(Saved data entries)

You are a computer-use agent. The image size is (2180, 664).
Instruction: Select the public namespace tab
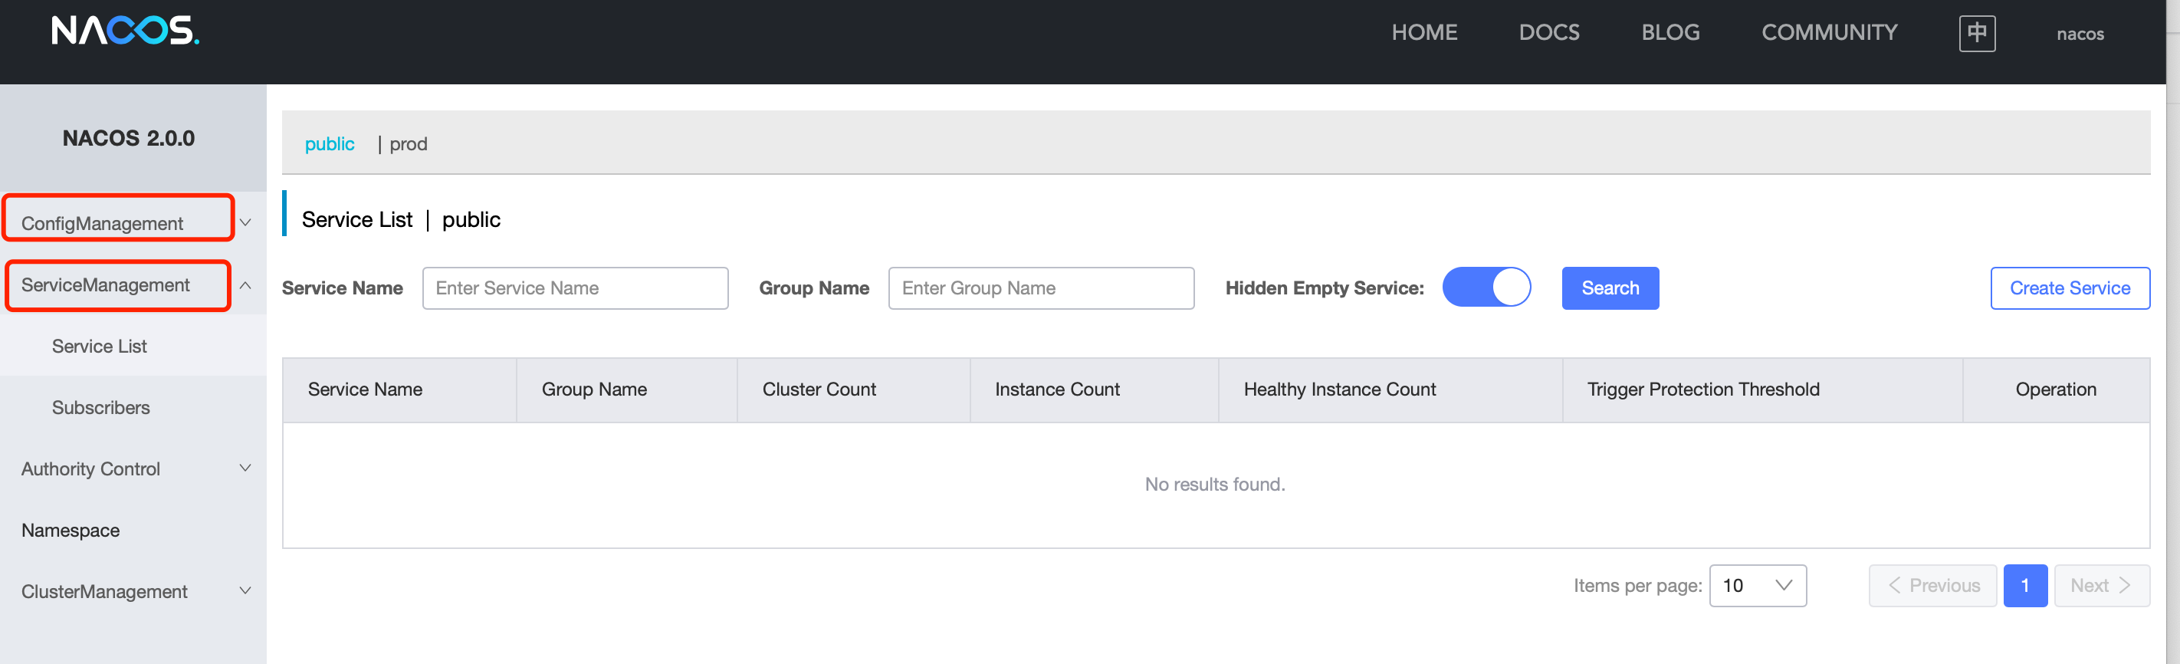pos(329,144)
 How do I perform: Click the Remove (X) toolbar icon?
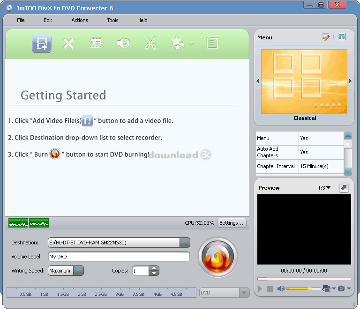tap(69, 44)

◆ **WHAT YOU HAVE TO DO**
Every line from the one holding "Instruction: Select the public namespace tab" through the final line of the data above is to be reproduced exactly, both ends included, with the pictures left out.

◆ **RESPONSE BELOW**
Instruction: Select the public namespace tab
pos(329,144)
 How do I perform: Click the Remove (X) toolbar icon?
tap(69, 44)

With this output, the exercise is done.